Almost too painful to read. Maybe this title should be listed under horror? Middle school is not for the weak. The true story of Soontornvat’s 7th grade cheerleader tryouts…which takes place in front of the ENTIRE SCHOOL.

From the publisher:
Grades 6 and up.
As one of the only Asian Americans in her school, Christina confronts both well-meaning ignorance and cruel racism, but in middle school fitting in is important, which is why she and her best friend Megan are both excited and nervous to try out for the popular cheerleading squad.
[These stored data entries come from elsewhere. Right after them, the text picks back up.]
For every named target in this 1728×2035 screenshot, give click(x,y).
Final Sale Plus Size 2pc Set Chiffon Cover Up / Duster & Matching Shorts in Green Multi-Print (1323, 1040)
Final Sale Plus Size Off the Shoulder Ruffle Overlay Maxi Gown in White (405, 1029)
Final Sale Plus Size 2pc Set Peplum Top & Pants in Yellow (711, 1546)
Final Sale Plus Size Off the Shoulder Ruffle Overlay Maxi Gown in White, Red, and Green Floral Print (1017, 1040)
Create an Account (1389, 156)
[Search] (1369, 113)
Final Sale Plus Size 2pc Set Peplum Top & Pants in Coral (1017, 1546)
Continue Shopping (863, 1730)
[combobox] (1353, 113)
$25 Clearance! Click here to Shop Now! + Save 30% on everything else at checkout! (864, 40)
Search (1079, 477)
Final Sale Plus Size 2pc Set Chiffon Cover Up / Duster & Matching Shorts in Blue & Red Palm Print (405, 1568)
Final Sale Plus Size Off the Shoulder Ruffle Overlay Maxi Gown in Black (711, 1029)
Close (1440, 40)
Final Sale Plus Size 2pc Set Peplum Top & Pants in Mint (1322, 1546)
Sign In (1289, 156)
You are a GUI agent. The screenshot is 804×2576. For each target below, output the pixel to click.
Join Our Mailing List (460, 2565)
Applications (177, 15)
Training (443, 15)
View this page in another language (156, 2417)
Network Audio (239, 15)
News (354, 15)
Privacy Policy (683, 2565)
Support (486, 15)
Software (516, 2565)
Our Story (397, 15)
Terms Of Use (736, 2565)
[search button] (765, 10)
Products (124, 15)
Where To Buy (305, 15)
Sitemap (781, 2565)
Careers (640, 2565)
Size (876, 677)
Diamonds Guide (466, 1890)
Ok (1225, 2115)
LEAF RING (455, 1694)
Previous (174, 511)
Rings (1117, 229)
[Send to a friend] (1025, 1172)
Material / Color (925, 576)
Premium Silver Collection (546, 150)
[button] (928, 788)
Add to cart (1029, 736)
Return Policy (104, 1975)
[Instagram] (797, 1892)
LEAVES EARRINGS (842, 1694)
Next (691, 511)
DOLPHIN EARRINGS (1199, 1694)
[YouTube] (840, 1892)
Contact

Victory. Stand!: Raising My Fist for Justice by Tommie Smith | Goodreads

Victory. Stand!: Raising My Fist for Justice - Tommie Smith; Derrick Barnes; Dawud Anyabwile

Beautifully told - the story behind the famous Black Power portrait of the 1968 Olympics.

From the publisher:
Grades 8 and up.
A groundbreaking and timely graphic memoir from one of the most iconic figures in American sports-and a tribute to his fight for civil rights. On October 16, 1968, during the medal ceremony at the Mexico City Olympics, Tommie Smith, the gold medal winner in the 200-meter sprint, and John Carlos, the bronze medal winner, stood on the podium in black socks and raised their black-gloved fists to protest racial injustice inflicted upon African Americans. Both men were forced to leave the Olympics, received death threats, and faced ostracism and continuing economic hardships. In his first-ever memoir for young readers, Tommie Smith looks back on his childhood growing up in rural Texas through to his stellar athletic career, culminating in his historic victory and Olympic podium protest.